[Records for this task — start]
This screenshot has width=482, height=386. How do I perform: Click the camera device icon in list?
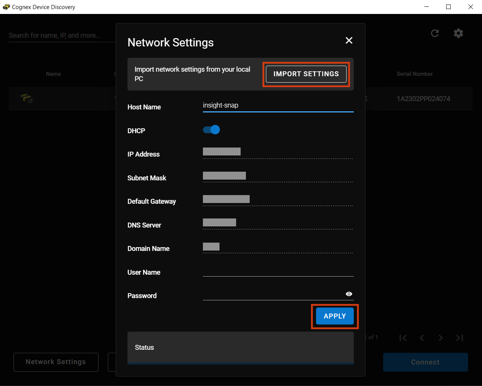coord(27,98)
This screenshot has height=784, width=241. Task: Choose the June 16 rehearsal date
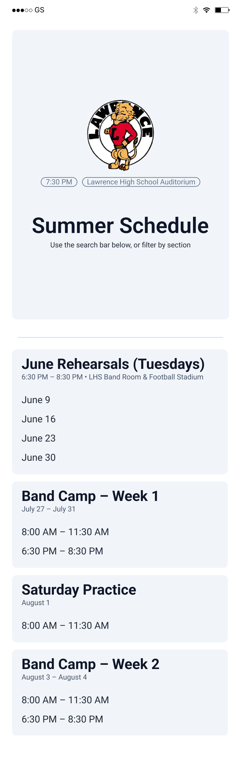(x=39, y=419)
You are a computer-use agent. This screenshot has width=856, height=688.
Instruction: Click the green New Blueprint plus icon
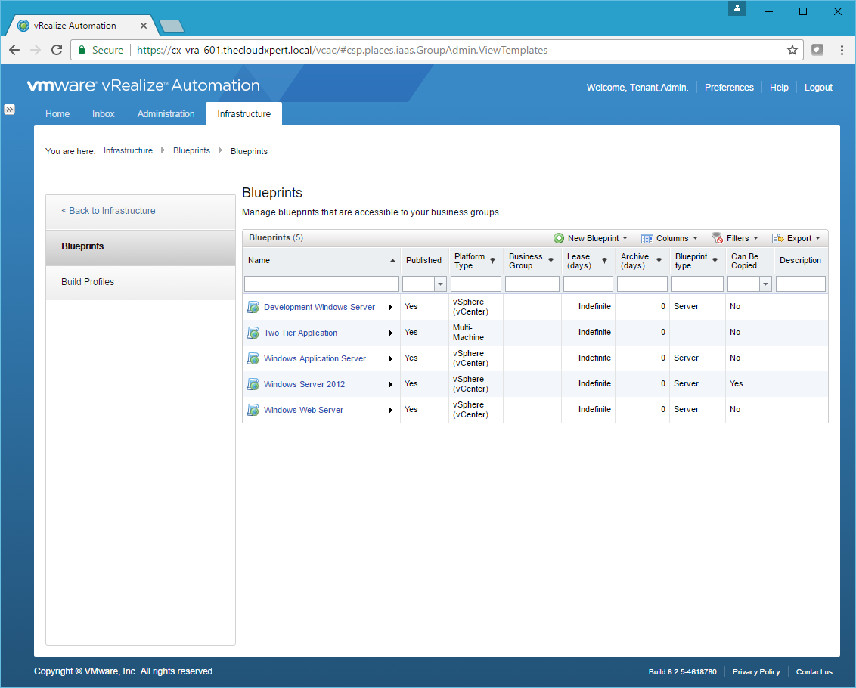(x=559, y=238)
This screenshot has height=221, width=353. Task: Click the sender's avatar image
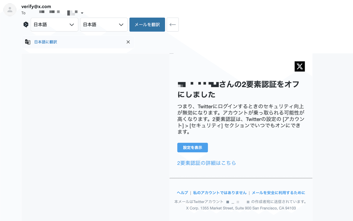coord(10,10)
[Records for this task — finish]
[Records for this task — start]
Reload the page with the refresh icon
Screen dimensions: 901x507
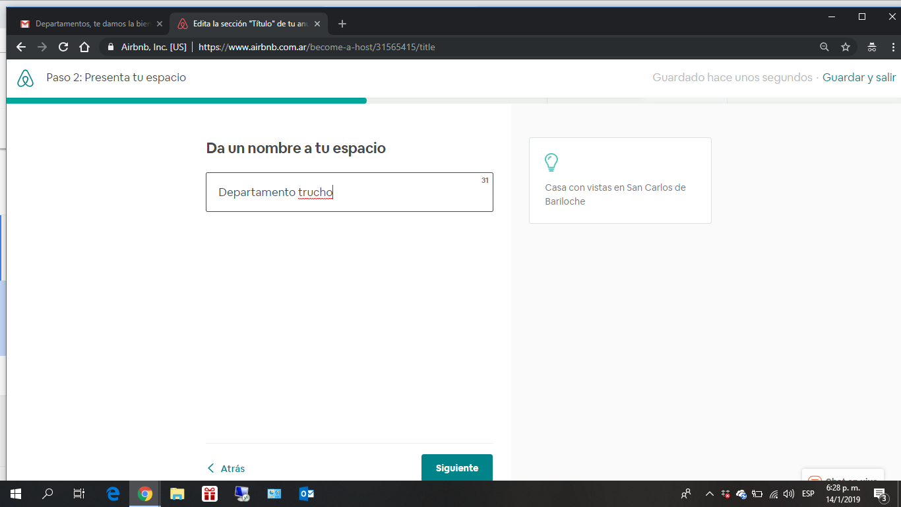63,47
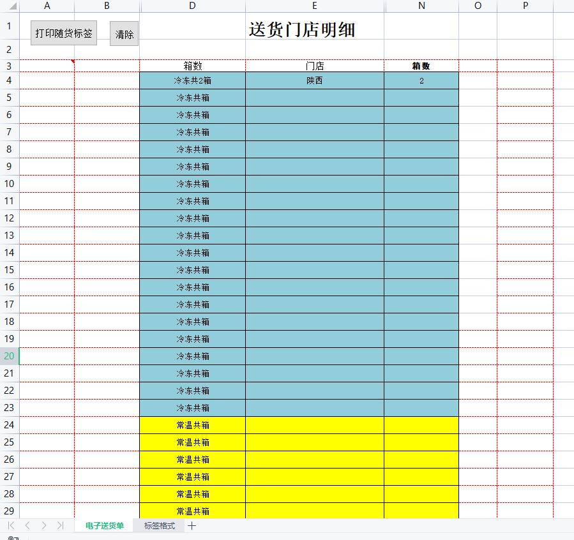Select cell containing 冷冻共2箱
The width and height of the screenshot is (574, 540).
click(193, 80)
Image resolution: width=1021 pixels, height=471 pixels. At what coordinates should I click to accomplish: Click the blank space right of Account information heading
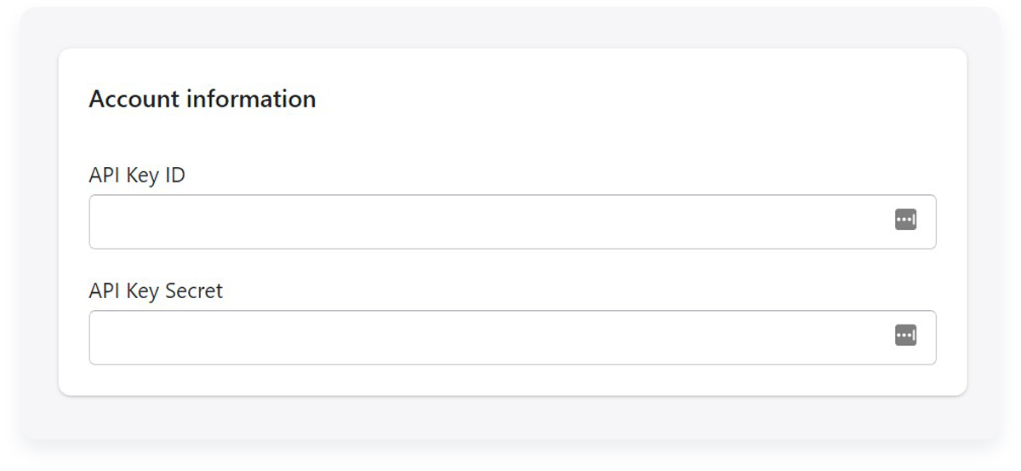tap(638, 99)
[Records for this task — finish]
> Exercise: "This screenshot has width=482, height=386." marks the first line to copy, and "You are a computer-use" marks the last. Repeat that stretch above exactly, with no pictures.

> Task result:
This screenshot has width=482, height=386. How do I perform: Click the camera device icon in list?
coord(27,98)
This screenshot has height=784, width=241. Task: Choose the June 16 rehearsal date
(x=39, y=419)
You are a computer-use agent. This screenshot has width=856, height=688.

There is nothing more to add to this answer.